Pure Regular Expression Engines and Literal Clusters

Sun Oct 13 15:14:10 CDT 2019

> On 13 Oct 2019, at 21:17, Richard Wordingham via Unicode <unicode at unicode.org> wrote:
> 
> On Sun, 13 Oct 2019 15:29:04 +0200
> Hans Åberg via Unicode <unicode at unicode.org> wrote:
> 
>>> On 13 Oct 2019, at 15:00, Richard Wordingham via Unicode
>>> I'm now beginning to wonder what you are claiming.  
> 
>> I start with a NFA with no empty transitions and apply the subset DFA
>> construction dynamically for a given string along with some reverse
>> NFA-data that is enough to transverse backwards when a final state
>> arrives.

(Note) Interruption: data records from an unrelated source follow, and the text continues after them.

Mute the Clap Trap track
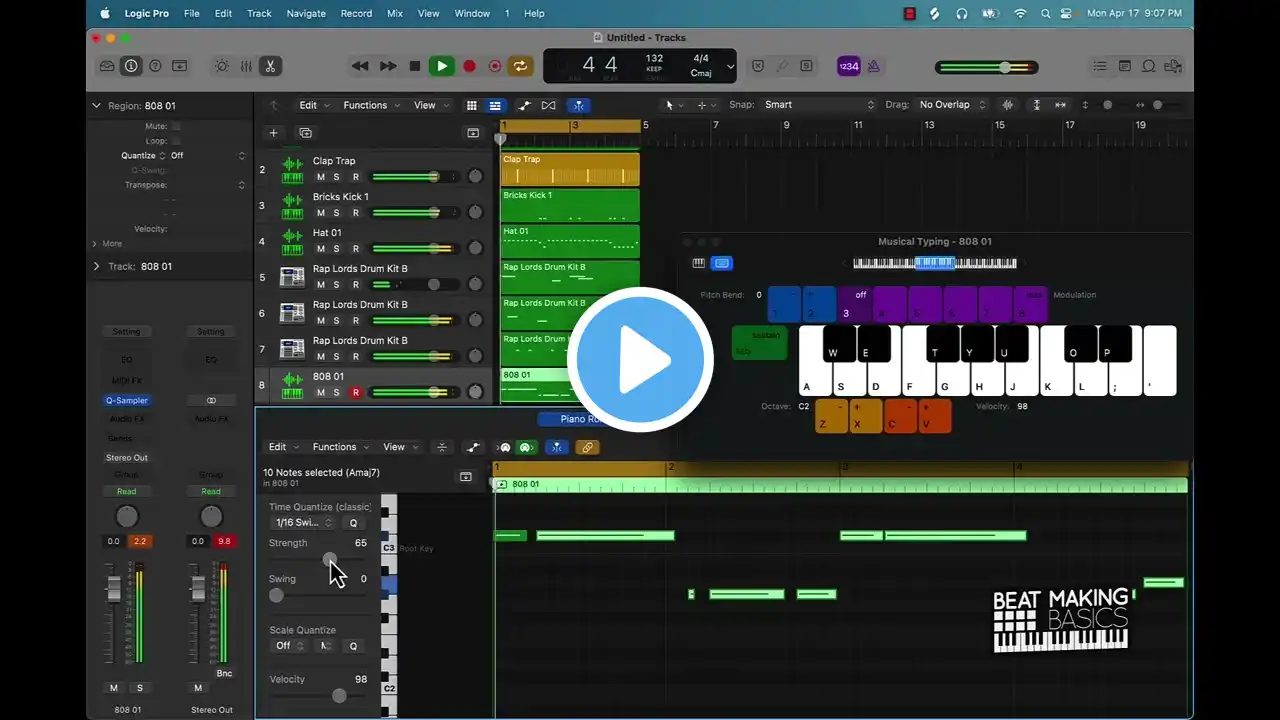The height and width of the screenshot is (720, 1280). click(320, 177)
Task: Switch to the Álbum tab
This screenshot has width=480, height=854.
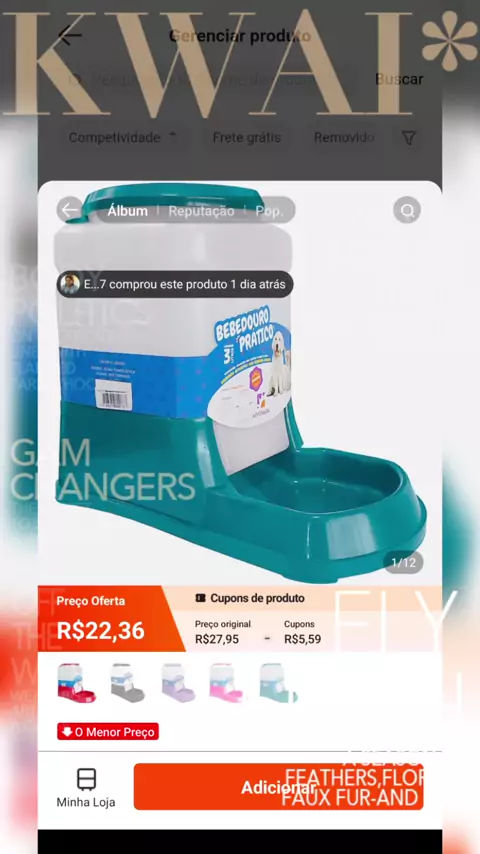Action: (x=127, y=211)
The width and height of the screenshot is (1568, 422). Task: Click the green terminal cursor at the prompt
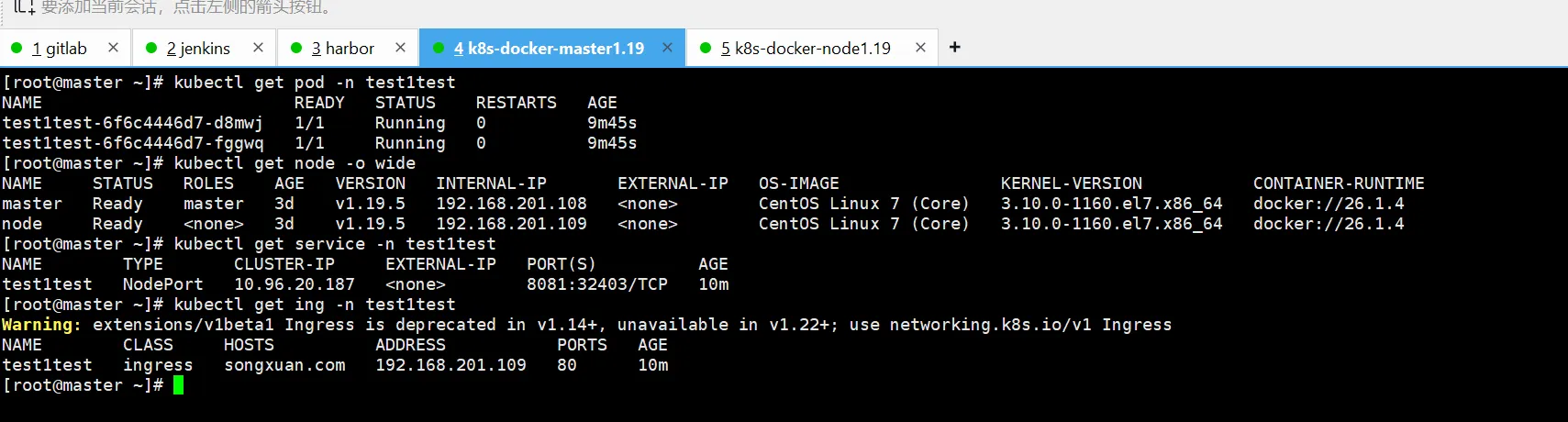click(x=178, y=385)
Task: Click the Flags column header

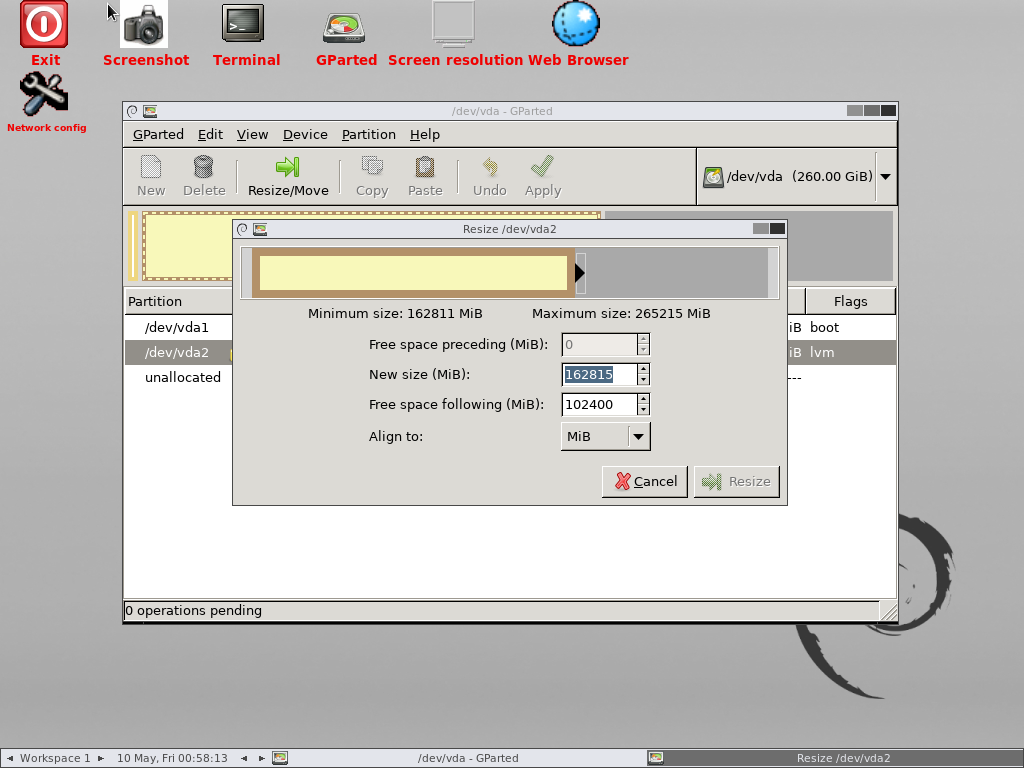Action: pyautogui.click(x=850, y=301)
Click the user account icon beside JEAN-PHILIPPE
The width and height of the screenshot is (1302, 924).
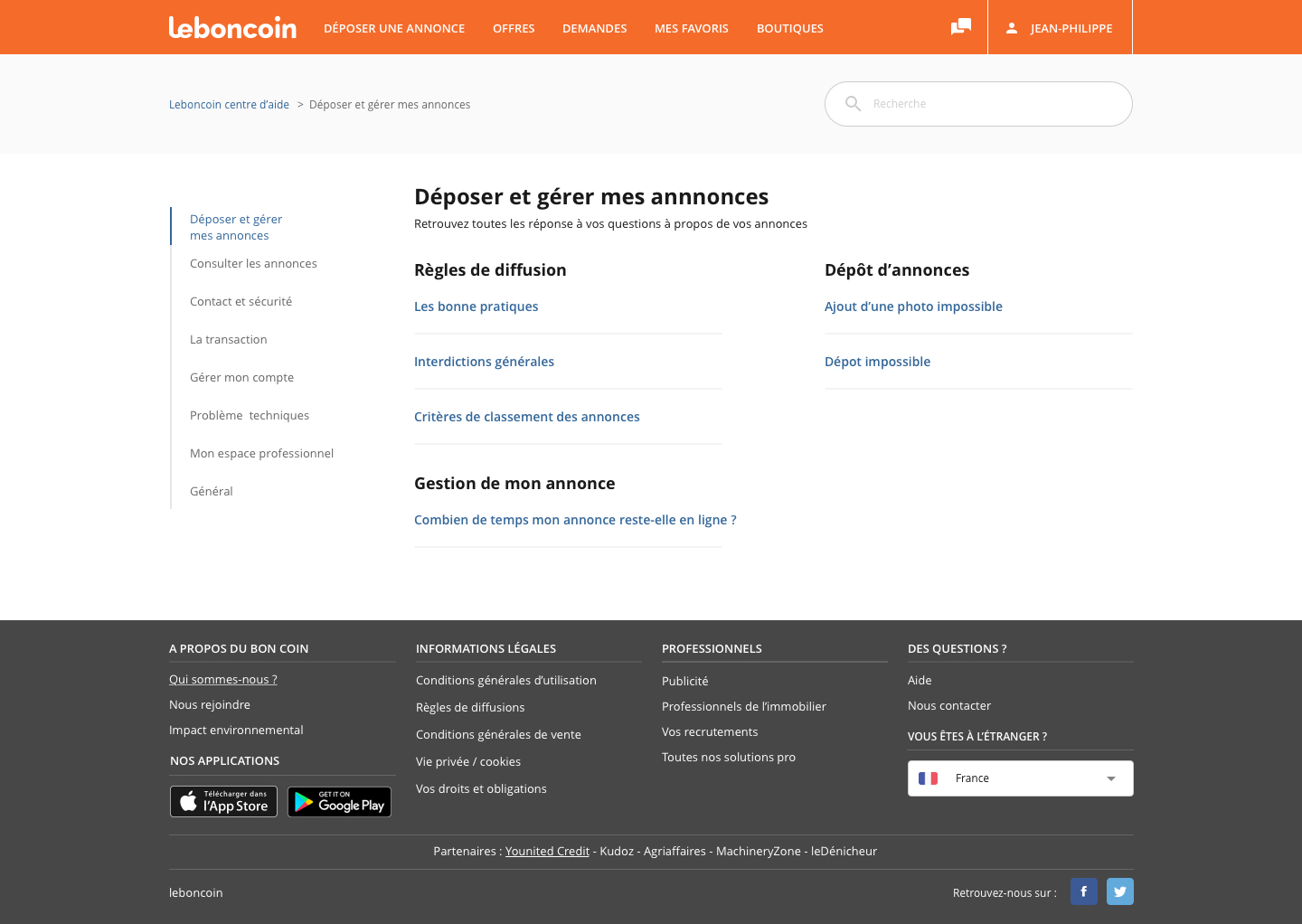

The result is a NFA where all transverses is a match of the
>> string at that position.
> 
> And then the speed comparison depends on how quickly one can extract
> the match information required from that data structure.

Yes. For example, one should match the saved DFA in constant time, if matched as dynamic sets which is linear in set size, then one can get quadratic time complexity in string size.

Even though one can iterate through each match NFA in linear time, it could have say two choices at each character position each leading to the next, which would give an exponential size relative the string length.

Normally one is not interested in all matches, this is the disambiguation rules that do that.

> Incidentally, at least some of the sizes and timings I gave seem to be
> wrong even for strings.  They won't work with numeric quantifiers, as
> in /[ab]{0,20}[ac]{10,20}[ad]{0,20}e/.

For those, one normally implements a loop iteration. I did not that. I mentioned this method to Tim Shen on the libstdc++ list, so perhaps he might have implemented something.

> One gets lesser issues in quantifying complexity if one wants "Å" to
> match \p{Lu} when working in NFD - potentially a different state for
> each prefix of the capital letters.  (It's also the case except for
> UTF-32 if characters are treated as sequences of code units.)  Perhaps
> 'upper case letter that Unicode happens to have encoded as a single
> character' isn't a concept that regular expressions need to support
> concisely. What's needed is to have a set somewhere between
> [\p{Lu}&\p{isNFD}] and [\p{Lu}],though perhaps it should be extended to
> include "ff" - there are English surnames like "ffrench”.

I made some C++ templates that translate Unicode code point character classes into UTF-8/32 regular expressions. So anything that can be reduced to actual regular expressions would work.